This isn't at all unusual. I think about associations all the time. I'm thinking about them more and more, actually.

I don't have a picture of UCD's church handy so I'm going to swipe one from another website, and hope they don't mind.




You can just about make out the tabernacle there, underneath the Taizé cross and the randomly-patterned stained glass. It's a very simple tabernacle, gold-coloured with a cross on the front. It's much better than the atrocity the church had until recently-- a similar box, but with a chaos of colours on the front as though it had been painted by a toddler.

I actually like Our Lady Seat of Wisdom very much.
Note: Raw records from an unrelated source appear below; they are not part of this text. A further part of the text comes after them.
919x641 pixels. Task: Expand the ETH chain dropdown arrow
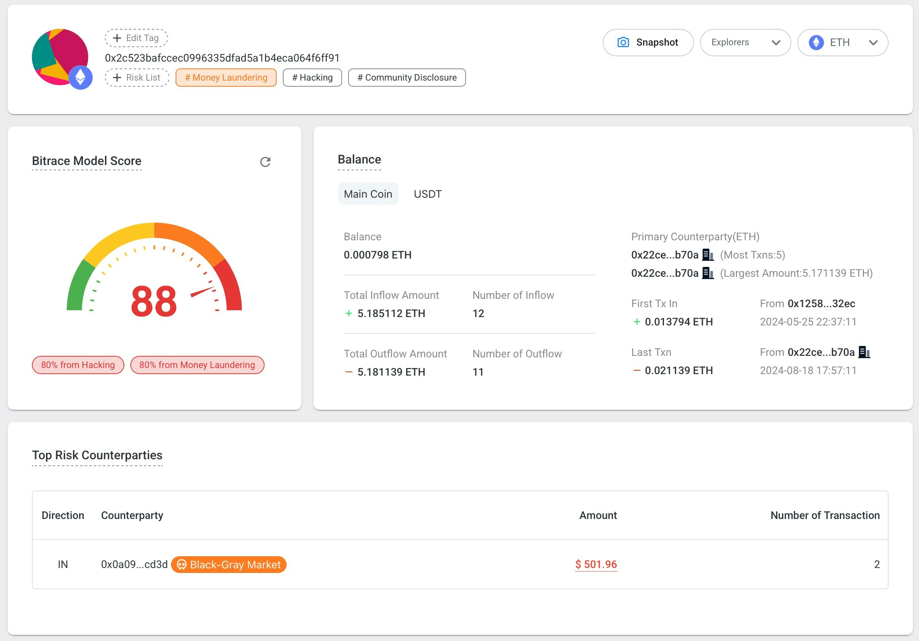873,42
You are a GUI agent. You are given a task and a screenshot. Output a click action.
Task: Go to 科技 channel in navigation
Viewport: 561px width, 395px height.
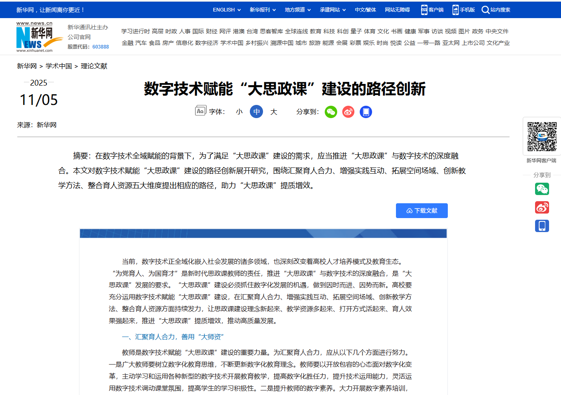point(329,31)
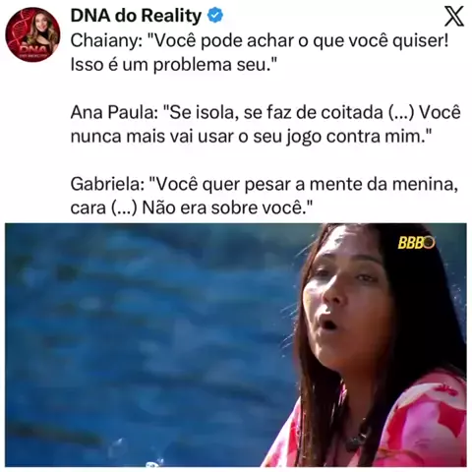Click the text "Isso é um problema seu."
This screenshot has width=472, height=472.
174,65
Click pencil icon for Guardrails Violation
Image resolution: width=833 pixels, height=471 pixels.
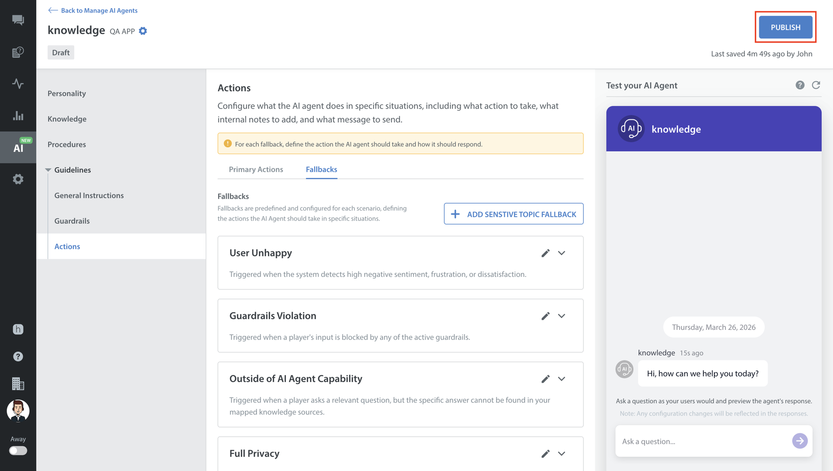[545, 316]
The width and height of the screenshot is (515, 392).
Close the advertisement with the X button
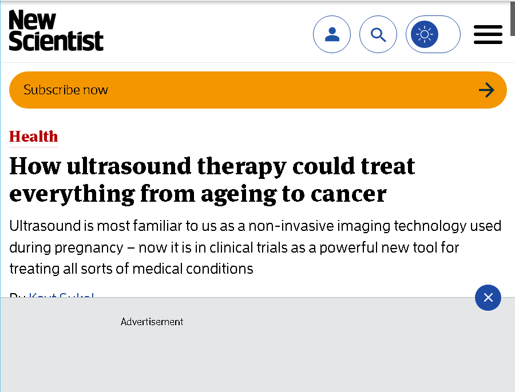(488, 298)
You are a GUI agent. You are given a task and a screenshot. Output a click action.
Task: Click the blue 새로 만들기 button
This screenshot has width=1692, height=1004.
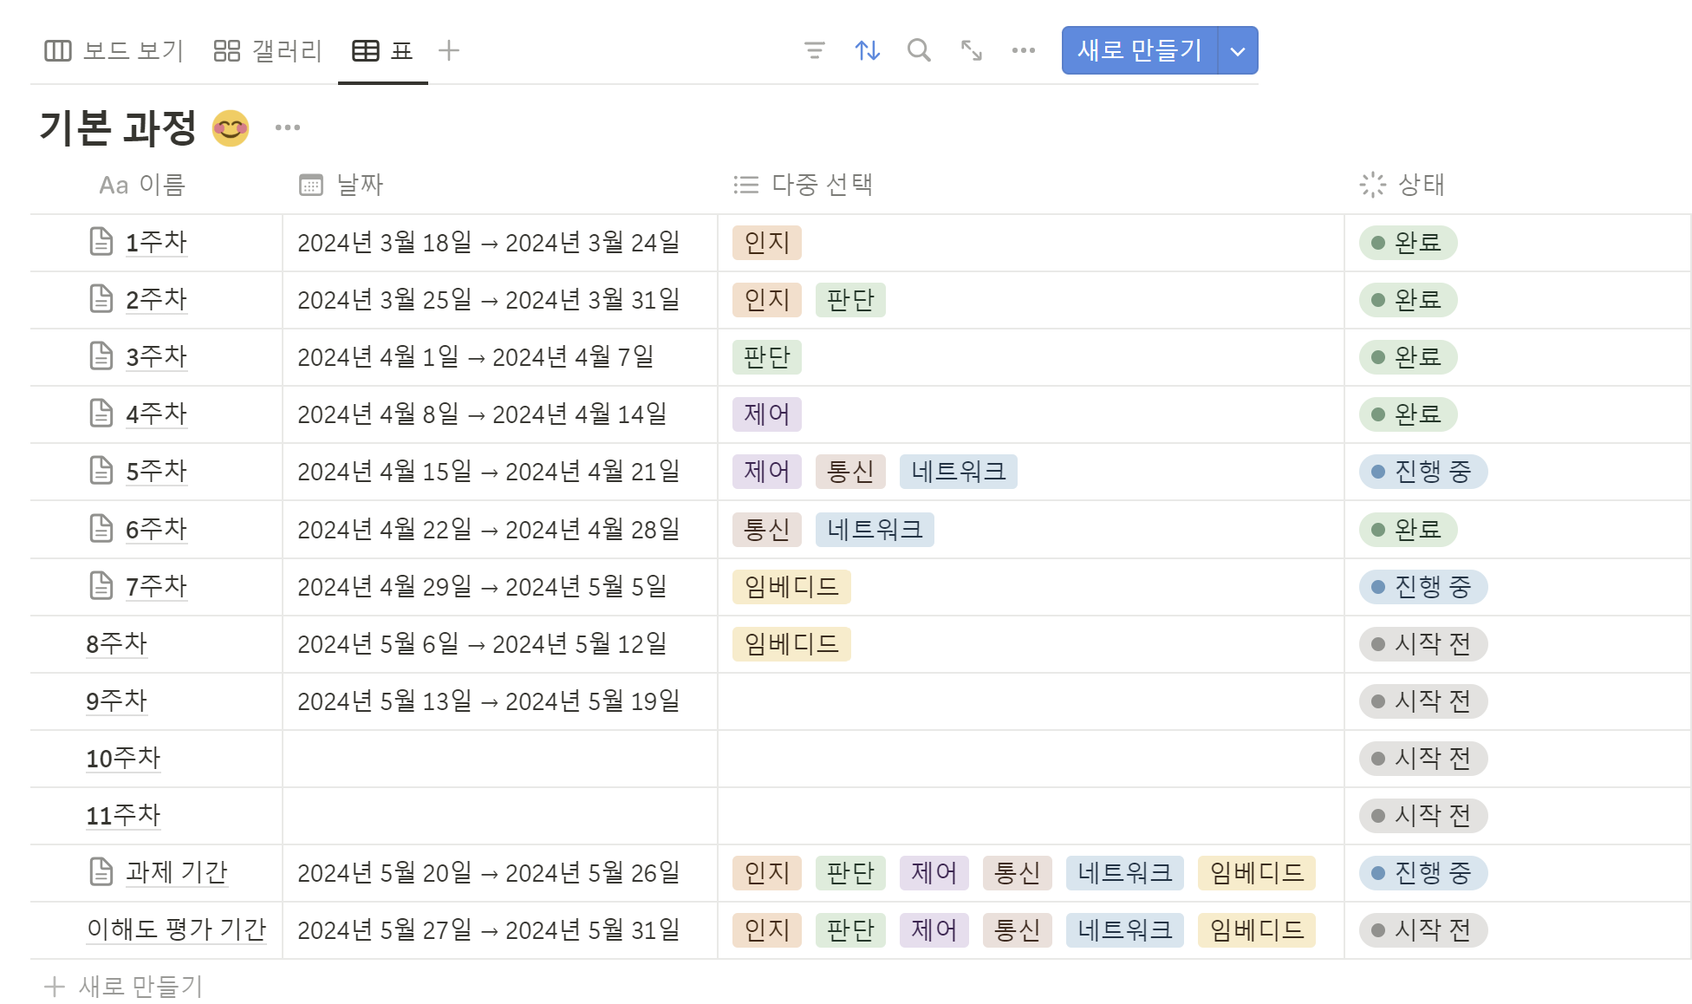[x=1139, y=50]
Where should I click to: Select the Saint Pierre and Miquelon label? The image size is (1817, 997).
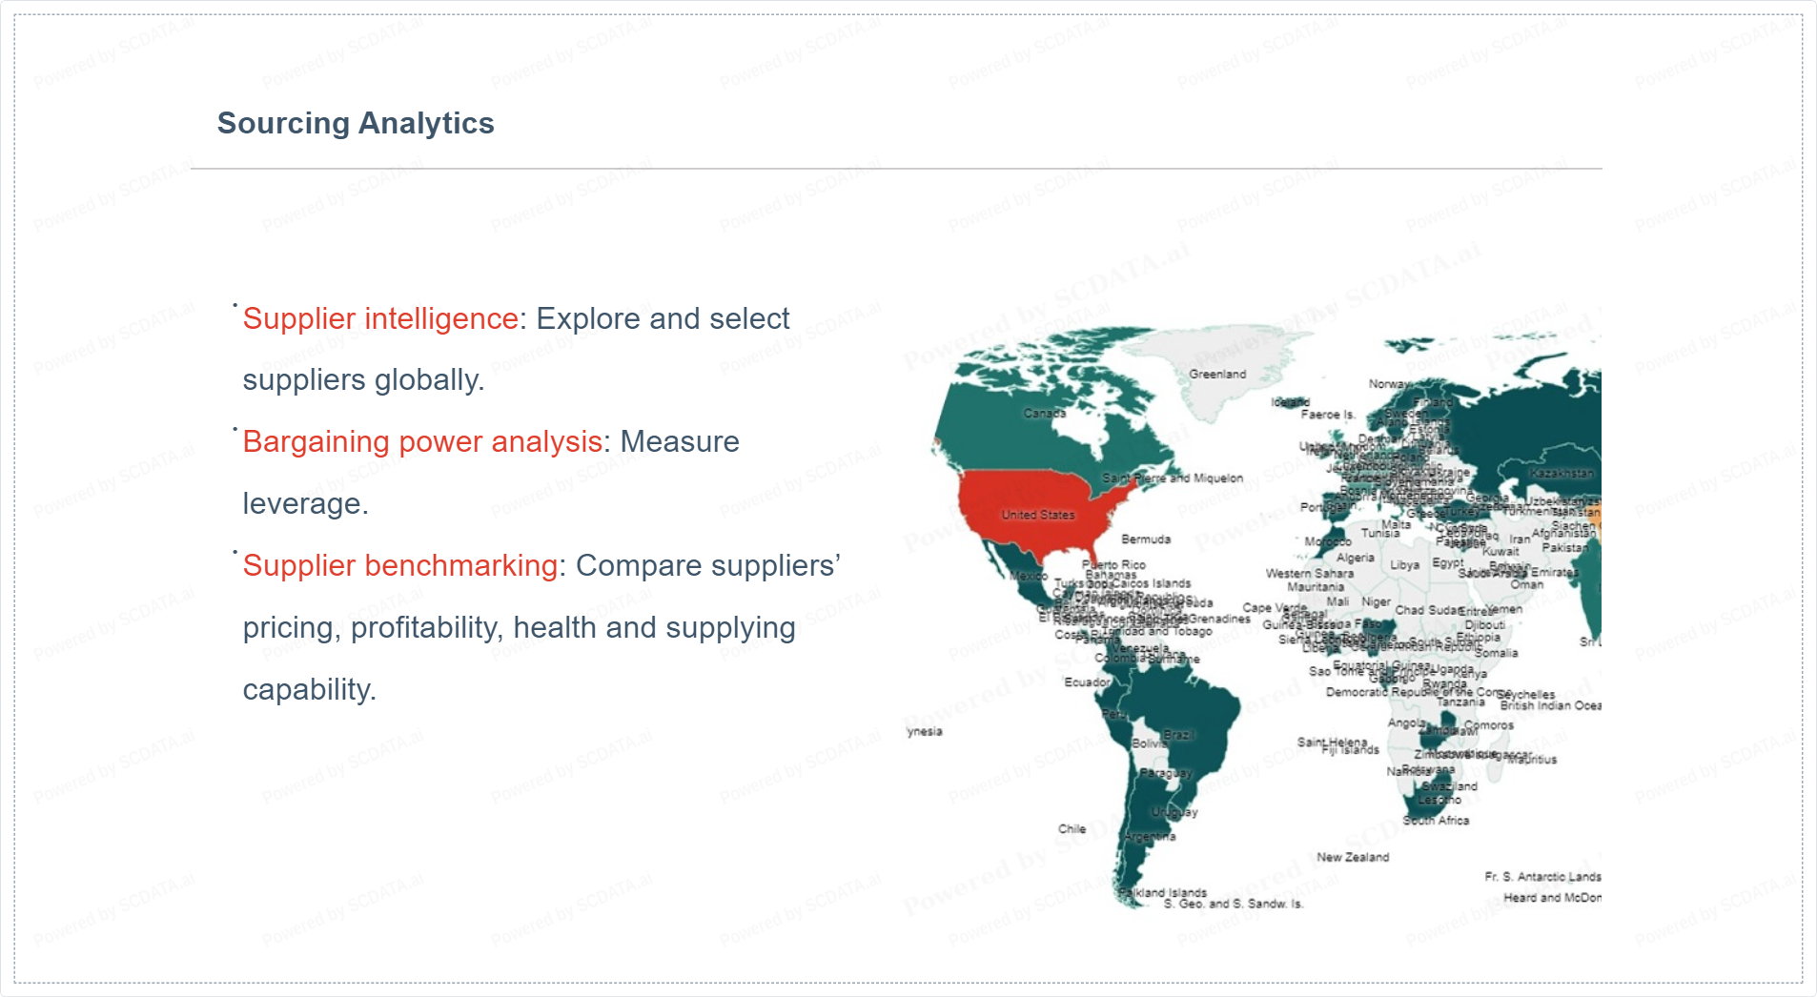click(x=1173, y=478)
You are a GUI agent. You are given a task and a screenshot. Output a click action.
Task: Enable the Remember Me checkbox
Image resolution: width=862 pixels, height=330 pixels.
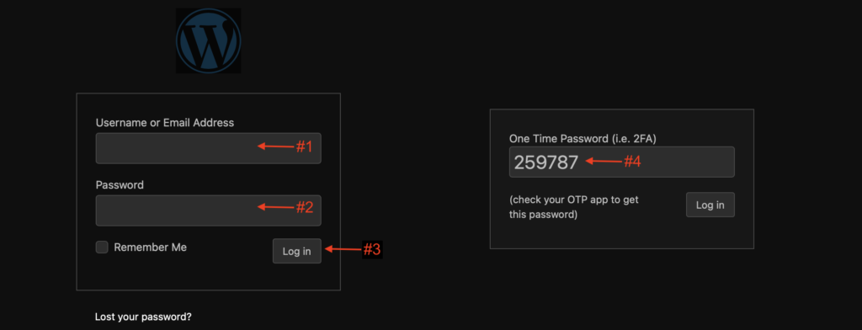(x=102, y=247)
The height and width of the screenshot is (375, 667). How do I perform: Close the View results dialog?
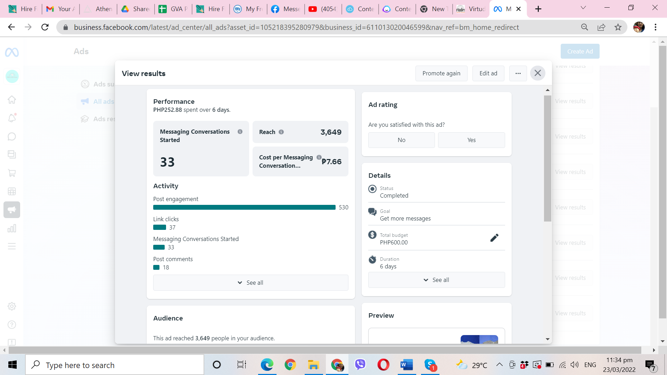pos(537,73)
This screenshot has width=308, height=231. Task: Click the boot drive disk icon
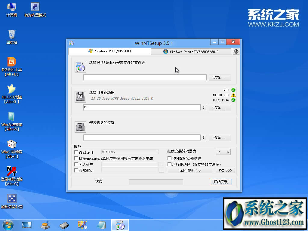point(80,96)
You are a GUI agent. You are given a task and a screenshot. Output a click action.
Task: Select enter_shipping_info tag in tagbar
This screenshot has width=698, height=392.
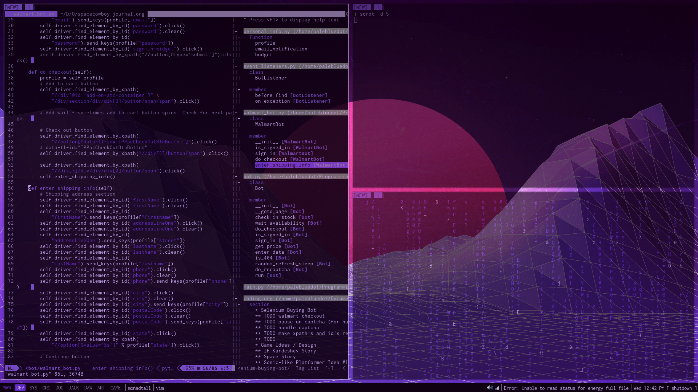pyautogui.click(x=282, y=165)
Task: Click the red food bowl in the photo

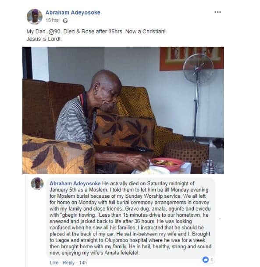Action: pyautogui.click(x=167, y=163)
As I was saying...looking at the tabernacle, I began to feel certain associations. I seemed to hear the voice of a young-ish, rather bookish woman saying: "I am a rose of Sharon, a lily of the valleys..."

Actually, I didn't imagine her saying any specific words, but I imagined her quoting the Song of Solomon.

And why? Because that seemed somehow in keeping with the atmosphere of the place, with the aesthetic.

This atmosphere even had a period attached to it. For me, it was the sixties or seventies in Ireland, or even a little later. I think this was about the period a fairly bookish young woman might find the Song of Solomon to be especially beautiful and quotable. She needn't even have been a particularly religious young woman.



This was a time in Ireland when, although liberalism was certainly making inroads, an ordinary young person might be expected to have a certain sentimental attachment to Catholicism. But the poetry of the Song of Solomon would speak to a new respect for sensuality and sexuality.

Do you see what I'm getting at? Catholicism, to me, is associated with a whole range of different aesthetics and associations. Usually very specific associations and aesthetics. It's like there are different aesthetic or atmospheric strains of Catholic devotion. And I like most of them.

Some of these "strains" are attached to particular periods and places, and some aren't. They're very hard to put into words.

For instance, nineteenth century Catholicism has (to me) a very particular flavour, a 
certain austere intellectualism mixed with a baroque romanticism. Perhaps it all boils down to the personality of John Henry Newman, and the very specific mixture of masculinity and femininity in that complex figure.



Here's another example. Some years ago, they used to have mid-week Eucharistic adoration in the Holy Spirit Church in Ballymun. It was always to the backing of soft devotional music, guitar music with pious ejaculations sung in different languages.

Regular readers will know that I am not a fan of internationalism. But I liked the internationalism of this backing music. I was a friendly, non-threatening sort of internationalism. There were "swirly" sounds between the music.

The gleaming gold monstrance harmonised very pleasingly against the warm colours of the church. The whole experience was very soothing. It made the love of God seem very tender and healing.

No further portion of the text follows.